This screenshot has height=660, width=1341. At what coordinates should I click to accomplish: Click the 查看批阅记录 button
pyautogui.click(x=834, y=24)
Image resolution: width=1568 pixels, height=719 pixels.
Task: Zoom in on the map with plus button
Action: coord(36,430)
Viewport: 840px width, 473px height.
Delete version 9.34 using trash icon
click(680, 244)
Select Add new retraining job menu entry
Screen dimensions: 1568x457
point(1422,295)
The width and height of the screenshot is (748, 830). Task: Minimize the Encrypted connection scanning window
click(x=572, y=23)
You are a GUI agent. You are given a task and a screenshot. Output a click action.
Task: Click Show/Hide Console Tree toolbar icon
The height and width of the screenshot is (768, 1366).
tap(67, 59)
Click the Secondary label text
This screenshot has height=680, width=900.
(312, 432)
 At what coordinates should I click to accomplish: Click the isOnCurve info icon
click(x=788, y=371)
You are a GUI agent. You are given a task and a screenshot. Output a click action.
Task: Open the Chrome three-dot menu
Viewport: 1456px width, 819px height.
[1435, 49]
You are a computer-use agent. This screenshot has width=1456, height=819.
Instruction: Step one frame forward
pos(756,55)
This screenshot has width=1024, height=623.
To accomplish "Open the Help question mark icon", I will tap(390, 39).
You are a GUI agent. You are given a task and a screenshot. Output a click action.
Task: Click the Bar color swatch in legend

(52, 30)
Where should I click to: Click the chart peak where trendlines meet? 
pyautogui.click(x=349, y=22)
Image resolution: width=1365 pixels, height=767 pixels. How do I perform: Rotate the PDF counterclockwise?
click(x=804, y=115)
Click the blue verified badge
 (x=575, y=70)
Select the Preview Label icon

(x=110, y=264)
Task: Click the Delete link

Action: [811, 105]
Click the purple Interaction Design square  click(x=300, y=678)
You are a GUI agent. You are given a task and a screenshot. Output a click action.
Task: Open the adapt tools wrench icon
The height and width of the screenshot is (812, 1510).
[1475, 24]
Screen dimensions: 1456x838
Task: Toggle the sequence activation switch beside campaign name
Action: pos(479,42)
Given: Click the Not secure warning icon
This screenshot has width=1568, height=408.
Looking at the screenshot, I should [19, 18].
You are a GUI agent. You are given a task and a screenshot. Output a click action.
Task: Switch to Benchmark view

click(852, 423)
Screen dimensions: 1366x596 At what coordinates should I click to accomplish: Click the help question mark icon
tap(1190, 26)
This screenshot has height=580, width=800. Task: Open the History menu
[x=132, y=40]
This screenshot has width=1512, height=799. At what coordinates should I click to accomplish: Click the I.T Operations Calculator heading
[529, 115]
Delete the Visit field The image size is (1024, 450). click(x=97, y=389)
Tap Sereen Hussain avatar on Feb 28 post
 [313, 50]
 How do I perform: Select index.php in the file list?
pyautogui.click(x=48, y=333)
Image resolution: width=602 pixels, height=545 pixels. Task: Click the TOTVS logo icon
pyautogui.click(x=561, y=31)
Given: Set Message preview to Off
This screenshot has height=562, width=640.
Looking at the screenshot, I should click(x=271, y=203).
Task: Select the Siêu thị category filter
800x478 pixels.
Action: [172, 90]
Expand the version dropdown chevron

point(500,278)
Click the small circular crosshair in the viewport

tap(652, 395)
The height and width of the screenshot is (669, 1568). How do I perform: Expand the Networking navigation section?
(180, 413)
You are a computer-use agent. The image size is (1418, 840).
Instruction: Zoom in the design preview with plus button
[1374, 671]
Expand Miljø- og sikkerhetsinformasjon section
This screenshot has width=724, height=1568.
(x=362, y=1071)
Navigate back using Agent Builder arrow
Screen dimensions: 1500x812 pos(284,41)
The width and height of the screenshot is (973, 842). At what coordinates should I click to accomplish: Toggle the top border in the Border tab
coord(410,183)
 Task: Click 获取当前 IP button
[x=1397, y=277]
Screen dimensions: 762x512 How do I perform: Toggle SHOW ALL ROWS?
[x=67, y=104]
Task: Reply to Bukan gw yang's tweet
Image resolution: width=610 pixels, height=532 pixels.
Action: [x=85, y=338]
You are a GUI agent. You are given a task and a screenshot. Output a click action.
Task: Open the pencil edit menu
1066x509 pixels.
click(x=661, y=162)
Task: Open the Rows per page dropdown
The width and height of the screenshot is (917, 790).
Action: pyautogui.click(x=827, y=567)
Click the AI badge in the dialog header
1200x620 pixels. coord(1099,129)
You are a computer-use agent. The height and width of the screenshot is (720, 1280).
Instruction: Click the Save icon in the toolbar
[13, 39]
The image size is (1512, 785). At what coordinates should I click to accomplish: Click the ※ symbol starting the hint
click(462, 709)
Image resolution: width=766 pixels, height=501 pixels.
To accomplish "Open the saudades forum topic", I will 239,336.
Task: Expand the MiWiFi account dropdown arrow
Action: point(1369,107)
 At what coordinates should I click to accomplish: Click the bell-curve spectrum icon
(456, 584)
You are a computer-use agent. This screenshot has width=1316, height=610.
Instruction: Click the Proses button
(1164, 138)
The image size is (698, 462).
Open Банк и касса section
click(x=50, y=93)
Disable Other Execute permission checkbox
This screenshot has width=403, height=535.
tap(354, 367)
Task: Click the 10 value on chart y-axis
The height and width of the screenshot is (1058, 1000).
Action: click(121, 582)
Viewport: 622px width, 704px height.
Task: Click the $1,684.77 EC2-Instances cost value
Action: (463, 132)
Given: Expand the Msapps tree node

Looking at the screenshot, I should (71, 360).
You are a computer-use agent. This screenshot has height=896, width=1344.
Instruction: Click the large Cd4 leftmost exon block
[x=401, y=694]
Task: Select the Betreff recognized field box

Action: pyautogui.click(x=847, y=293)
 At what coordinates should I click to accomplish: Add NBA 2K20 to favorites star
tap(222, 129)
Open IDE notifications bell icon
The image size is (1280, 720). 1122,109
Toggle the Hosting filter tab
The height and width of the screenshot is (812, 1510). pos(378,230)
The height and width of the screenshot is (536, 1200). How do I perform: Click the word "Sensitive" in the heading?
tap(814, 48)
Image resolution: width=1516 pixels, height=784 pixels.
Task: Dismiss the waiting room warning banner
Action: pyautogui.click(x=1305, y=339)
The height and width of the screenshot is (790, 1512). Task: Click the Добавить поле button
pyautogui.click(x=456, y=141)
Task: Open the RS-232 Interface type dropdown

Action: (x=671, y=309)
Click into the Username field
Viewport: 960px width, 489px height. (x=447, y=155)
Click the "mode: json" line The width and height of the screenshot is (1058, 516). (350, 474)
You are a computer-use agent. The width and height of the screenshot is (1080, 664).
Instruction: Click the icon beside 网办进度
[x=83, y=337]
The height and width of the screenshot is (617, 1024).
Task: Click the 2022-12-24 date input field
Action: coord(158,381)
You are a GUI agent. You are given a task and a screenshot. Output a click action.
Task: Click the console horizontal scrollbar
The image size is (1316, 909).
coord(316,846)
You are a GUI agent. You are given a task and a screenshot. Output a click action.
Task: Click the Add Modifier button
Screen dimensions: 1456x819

· · ·

◆ Do this ◆
Write out, as a numbered list, the lines of the entries above from the line containing "Task: Select the Siêu thị category filter" through the line containing "coord(410,183)", leaving out any blank lines.

◆ Written response ◆
1. Task: Select the Siêu thị category filter
2. 800x478 pixels.
3. Action: [172, 90]
4. Expand the version dropdown chevron
5. point(500,278)
6. Click the small circular crosshair in the viewport
7. tap(652, 395)
8. The height and width of the screenshot is (669, 1568). How do I perform: Expand the Networking navigation section?
9. (180, 413)
10. You are a computer-use agent. The image size is (1418, 840).
11. Instruction: Zoom in the design preview with plus button
12. [1374, 671]
13. Expand Miljø- og sikkerhetsinformasjon section
14. This screenshot has width=724, height=1568.
15. (x=362, y=1071)
16. Navigate back using Agent Builder arrow
17. Screen dimensions: 1500x812 pos(284,41)
18. The width and height of the screenshot is (973, 842). At what coordinates should I click to accomplish: Toggle the top border in the Border tab
19. coord(410,183)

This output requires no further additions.